If you can't perform A/B tests in-house, there's no need to worry, there are many A/B testing tools on the market. If you're testing email subject lines, most email service providers already provide that service, and if you're testing everything but, this article will help.
If you choose to use an A/B testing tool, the steps may vary slightly, however, the process will remain similar.
Step 1 – Prioritise Pages for Improvements
Decide which pages you're going to optimise first; these should be the pages people visit quite a lot, like a landing page or a major part in your customer's journey, and also, contain metrics you can measure as a business.
You can review your webpages' analytics and also, your behaviour flows in analytic tools like Google Analytics. By doing so, you will begin to understand your websites' and individual page's performances as well as, common behaviours on your site.
Once completed, you will be armed with knowledge for you to prioritise which page, or perhaps pages, you're going to optimise first.
Heatmap tools will also help you understand how visitors interact with your website.
Step 2 – Get Your Thinking Cap On
Now it's time to think of a hypothesis to try and improve your objective, improving peoples' experience on your website.
Step 3 – Design and Test
This is the stage when your experiment starts to come together! Your hypothesis becomes a design. Remember to test it, no matter how small the chance, to make sure that it's fully functional and working.
Set yourself a SMART goal every time you A/B test, and if you're new to the A/B testing game, focus on a single metric; you can always test another metric later on down the line.
Step 4 – Go Live!
Launch your experiment! Keep your A/B test live long enough for you to have the data for you to review and analyse. Unfortunately, we can't advise a time period on this – it's different for everybody as everybody has a different amount of website hits.
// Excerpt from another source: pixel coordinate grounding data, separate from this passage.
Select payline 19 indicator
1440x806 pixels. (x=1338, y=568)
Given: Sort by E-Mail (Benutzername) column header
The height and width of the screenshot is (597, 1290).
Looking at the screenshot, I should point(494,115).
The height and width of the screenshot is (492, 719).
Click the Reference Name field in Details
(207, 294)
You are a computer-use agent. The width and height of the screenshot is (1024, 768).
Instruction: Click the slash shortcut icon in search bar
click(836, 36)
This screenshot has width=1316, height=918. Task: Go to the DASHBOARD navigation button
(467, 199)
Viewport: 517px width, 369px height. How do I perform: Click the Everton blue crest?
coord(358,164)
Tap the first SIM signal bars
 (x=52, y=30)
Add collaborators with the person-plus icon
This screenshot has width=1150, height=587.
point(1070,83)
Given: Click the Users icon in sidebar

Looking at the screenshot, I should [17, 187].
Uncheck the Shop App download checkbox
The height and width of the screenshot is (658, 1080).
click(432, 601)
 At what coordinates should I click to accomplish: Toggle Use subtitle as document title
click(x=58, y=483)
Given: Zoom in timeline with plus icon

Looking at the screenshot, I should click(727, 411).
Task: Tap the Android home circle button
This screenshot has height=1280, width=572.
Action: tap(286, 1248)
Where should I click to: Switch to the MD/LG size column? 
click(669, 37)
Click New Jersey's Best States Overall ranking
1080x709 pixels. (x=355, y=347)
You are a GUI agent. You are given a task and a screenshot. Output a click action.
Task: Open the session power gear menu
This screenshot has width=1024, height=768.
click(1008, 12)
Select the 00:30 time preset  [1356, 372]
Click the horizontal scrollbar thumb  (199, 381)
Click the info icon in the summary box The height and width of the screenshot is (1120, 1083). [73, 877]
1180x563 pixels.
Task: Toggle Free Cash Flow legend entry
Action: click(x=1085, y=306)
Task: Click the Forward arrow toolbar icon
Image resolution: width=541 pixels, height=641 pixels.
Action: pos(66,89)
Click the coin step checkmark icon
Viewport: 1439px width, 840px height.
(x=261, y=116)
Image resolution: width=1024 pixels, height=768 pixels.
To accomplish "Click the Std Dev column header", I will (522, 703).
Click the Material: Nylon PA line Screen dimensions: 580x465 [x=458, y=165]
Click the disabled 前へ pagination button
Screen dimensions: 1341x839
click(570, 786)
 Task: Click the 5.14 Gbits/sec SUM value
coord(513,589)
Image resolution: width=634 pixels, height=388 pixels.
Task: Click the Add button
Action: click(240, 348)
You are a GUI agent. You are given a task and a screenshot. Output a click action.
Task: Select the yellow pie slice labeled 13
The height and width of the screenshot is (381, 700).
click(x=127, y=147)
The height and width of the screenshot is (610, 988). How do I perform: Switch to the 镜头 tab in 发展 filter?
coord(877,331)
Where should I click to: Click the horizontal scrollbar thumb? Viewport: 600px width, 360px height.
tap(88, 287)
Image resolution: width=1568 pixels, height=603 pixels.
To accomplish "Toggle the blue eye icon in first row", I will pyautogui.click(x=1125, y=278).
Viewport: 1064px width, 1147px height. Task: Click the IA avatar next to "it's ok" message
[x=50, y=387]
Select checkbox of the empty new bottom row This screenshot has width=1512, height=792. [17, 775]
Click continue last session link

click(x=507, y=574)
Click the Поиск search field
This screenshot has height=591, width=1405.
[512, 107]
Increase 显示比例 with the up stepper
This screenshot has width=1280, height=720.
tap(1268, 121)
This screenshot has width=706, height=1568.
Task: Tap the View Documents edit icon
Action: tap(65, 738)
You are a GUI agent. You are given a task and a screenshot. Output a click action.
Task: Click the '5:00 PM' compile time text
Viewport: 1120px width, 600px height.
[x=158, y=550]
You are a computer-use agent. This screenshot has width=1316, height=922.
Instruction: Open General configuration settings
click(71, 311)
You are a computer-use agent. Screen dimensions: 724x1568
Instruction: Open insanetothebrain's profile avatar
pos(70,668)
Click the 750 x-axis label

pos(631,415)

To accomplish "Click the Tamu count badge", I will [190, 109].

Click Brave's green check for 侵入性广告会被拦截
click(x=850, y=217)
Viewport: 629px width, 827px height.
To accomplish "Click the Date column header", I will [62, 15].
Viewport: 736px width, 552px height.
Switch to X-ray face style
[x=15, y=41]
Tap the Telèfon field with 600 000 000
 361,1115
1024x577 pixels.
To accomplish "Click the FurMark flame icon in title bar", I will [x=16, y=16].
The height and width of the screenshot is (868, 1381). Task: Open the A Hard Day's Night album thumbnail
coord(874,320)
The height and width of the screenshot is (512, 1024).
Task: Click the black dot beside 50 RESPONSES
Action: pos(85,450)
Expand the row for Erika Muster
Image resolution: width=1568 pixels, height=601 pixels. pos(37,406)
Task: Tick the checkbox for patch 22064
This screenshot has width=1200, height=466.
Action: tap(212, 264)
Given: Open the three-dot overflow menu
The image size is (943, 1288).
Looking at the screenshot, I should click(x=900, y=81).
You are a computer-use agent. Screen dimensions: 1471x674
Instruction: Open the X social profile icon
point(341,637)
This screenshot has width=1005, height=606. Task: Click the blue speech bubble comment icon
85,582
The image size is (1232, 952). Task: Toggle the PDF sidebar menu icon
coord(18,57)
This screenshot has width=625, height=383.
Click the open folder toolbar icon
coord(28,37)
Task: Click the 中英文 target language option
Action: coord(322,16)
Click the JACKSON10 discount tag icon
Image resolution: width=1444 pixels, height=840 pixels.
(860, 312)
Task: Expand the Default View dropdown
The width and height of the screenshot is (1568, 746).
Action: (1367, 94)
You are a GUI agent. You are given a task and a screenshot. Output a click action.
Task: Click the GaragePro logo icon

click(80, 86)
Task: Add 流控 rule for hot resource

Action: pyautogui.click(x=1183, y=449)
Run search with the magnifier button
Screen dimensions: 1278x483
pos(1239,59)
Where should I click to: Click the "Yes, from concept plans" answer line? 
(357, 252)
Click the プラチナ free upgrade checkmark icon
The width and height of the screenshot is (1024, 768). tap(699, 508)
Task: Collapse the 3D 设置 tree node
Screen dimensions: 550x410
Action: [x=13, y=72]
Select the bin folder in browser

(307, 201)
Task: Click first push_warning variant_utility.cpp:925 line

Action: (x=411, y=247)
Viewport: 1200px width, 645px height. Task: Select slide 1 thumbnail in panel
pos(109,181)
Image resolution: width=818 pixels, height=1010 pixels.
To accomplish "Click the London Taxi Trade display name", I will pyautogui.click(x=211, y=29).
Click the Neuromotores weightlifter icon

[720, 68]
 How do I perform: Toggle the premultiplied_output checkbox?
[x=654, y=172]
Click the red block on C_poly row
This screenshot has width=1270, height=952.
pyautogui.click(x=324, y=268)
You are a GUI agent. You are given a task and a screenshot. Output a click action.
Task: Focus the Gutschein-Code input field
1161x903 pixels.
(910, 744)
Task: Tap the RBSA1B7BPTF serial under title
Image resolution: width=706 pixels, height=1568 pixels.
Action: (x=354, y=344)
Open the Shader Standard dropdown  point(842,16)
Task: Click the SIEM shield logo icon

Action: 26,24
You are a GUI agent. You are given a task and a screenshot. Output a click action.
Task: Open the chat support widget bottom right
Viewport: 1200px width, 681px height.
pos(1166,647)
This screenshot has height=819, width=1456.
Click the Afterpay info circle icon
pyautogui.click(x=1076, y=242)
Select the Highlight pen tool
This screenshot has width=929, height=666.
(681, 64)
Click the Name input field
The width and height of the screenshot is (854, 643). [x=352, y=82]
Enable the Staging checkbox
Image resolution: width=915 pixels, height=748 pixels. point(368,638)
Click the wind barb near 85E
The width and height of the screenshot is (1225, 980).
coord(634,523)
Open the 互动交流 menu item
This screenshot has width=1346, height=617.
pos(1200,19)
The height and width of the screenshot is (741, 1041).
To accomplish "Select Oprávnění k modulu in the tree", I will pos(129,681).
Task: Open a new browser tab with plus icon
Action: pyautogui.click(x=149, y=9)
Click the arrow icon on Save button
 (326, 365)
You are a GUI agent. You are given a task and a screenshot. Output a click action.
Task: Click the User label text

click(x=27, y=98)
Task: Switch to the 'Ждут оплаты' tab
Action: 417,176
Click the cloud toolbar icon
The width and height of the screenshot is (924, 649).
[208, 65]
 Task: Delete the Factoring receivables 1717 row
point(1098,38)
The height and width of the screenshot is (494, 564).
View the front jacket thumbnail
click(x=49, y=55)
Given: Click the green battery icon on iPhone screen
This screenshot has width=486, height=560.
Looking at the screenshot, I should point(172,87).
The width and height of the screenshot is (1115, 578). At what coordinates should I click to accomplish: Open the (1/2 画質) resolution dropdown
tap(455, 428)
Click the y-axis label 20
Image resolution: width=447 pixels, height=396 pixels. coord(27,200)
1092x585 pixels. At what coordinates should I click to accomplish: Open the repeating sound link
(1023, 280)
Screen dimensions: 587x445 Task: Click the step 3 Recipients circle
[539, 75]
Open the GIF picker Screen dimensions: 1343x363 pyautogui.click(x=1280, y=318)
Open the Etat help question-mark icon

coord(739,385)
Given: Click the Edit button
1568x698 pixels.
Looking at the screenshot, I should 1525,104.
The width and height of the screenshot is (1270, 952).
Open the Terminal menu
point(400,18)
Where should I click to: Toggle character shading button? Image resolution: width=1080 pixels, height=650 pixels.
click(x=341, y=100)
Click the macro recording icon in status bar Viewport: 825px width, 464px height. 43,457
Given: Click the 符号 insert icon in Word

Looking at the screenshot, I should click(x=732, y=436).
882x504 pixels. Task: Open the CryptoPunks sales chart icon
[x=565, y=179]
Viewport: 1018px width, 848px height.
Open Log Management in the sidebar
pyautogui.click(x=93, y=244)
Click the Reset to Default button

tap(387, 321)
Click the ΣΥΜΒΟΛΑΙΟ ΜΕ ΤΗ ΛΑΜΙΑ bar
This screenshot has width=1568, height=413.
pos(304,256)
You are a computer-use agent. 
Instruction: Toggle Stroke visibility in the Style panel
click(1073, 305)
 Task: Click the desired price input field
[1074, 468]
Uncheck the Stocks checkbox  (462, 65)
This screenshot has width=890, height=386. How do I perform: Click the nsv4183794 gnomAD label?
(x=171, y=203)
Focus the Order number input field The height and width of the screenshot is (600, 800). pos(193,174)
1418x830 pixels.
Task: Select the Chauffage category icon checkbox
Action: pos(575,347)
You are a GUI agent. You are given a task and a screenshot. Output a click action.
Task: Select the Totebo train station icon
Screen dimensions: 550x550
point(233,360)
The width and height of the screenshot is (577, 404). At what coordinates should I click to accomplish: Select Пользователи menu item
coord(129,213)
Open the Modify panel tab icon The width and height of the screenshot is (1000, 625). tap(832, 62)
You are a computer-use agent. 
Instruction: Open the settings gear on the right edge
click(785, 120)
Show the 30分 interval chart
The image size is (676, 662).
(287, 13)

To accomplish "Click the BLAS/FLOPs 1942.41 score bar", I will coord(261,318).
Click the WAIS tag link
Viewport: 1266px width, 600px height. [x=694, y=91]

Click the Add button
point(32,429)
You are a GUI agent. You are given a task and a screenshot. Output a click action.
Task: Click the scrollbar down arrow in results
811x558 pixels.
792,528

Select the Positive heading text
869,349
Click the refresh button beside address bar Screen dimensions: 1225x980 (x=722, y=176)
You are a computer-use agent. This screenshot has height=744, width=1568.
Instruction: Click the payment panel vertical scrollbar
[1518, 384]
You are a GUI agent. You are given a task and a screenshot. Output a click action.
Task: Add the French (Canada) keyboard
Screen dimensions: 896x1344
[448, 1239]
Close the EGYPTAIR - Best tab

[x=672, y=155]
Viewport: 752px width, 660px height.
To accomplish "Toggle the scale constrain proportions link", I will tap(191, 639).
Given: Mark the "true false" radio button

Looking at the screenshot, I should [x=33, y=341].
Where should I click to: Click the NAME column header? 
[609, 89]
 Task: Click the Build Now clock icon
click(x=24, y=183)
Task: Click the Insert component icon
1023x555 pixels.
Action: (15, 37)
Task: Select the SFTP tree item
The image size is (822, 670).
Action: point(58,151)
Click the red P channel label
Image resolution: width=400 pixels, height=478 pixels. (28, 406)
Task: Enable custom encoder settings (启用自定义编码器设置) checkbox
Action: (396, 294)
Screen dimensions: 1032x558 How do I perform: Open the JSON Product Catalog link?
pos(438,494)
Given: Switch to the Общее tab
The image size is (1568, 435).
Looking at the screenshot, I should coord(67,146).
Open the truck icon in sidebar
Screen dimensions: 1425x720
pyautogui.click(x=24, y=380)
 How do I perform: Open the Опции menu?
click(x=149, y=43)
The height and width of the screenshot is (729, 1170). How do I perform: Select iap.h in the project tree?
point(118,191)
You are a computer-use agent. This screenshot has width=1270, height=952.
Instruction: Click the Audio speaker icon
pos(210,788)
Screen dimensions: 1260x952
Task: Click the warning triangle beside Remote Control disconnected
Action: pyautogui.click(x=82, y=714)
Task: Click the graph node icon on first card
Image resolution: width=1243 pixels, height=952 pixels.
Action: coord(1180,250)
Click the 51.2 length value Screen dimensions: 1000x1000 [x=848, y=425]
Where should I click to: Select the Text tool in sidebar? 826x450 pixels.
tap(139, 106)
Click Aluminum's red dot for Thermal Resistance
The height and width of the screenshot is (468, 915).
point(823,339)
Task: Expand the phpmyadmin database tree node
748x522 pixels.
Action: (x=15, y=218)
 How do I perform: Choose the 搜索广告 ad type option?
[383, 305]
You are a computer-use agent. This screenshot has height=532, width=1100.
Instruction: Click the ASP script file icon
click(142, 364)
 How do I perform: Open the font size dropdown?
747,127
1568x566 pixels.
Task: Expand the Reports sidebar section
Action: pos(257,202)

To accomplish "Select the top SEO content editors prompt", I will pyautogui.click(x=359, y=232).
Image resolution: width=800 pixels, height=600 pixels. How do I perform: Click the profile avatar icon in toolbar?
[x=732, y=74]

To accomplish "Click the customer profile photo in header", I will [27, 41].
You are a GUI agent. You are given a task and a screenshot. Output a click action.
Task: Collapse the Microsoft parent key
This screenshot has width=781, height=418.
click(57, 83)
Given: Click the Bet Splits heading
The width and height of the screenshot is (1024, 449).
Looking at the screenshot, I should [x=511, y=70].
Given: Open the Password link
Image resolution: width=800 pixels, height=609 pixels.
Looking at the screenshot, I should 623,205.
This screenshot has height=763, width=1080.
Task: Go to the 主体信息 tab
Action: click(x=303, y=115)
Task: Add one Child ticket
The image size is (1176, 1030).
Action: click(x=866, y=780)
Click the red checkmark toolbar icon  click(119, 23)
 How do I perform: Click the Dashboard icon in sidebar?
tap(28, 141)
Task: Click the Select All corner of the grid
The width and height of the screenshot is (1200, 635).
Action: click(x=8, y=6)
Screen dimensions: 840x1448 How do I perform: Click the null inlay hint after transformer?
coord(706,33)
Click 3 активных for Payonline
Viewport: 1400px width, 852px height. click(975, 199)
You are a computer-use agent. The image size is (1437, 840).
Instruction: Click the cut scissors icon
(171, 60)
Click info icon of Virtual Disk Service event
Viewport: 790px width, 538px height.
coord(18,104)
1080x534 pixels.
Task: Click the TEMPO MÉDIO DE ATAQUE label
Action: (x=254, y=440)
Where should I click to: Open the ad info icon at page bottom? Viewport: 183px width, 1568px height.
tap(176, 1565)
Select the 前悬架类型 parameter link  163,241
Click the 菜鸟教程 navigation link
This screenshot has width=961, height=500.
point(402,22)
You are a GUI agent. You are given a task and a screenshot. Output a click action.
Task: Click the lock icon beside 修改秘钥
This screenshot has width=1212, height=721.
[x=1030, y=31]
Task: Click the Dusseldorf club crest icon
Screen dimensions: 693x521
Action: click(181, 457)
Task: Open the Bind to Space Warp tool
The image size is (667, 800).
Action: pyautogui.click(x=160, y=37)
Don't end your experiment if you've had few visitors. You won't be optimising your website if only a few people have seen your variations.
Step 5 – Number Crunchin'
Once your experiment has concluded, it's time to number crunch. You will need to review and analyse the performance of each variable using the same data you gathered in step 1, referring back to your SMART objective. If there was a stand out winning variation, implement the improvement!
Step 6 – Begin Again
As we've said before, you should continually optimise your website for the sake of your visitors and your business. You will have many ideas, and some that come as a result of previous experiments too.
A/B Testing Ideas
The sky's the limit when it comes to what you can A/B test. If you're new to this, it can be a little overwhelming, so we've included a few examples below. You'll be expanding on them in no time.
Call to Action (CTA) Buttons
As you familiarise yourself with A/B testing, we bet you'll find yourself performing more and more tests on CTA buttons, after all, it's the button that creates your conversions!
HubSpot concluded in their A/B testing that red was better; but will this be the case with you? Perhaps red doesn't even grab your visitors attention, and then there's the actual content of the button itself. That's when it can get interesting!
Pricing strategy is a biggie for all businesses; if you look around, you'll notice there are many variations.
Some businesses include pound signs and some don't, do you think there's a reason for that? People seem to have an opinion on .00's too, which would you rather read £10.00 or £10? Now the important question, which one gives you more conversions?
A/B testing your navigation could be great, it's always at the top of your website so will always get lots of attention!
You could highlight a key point of interest in your navigation bar; this could range from seasonal events like summer to sales, or move items around your navigation – will it achieve more sales?
There you have it, you're now clued up on A/B testing – you should now have a grasp of what it is, how to do it and you've got some ideas to start it off. What will be your first test?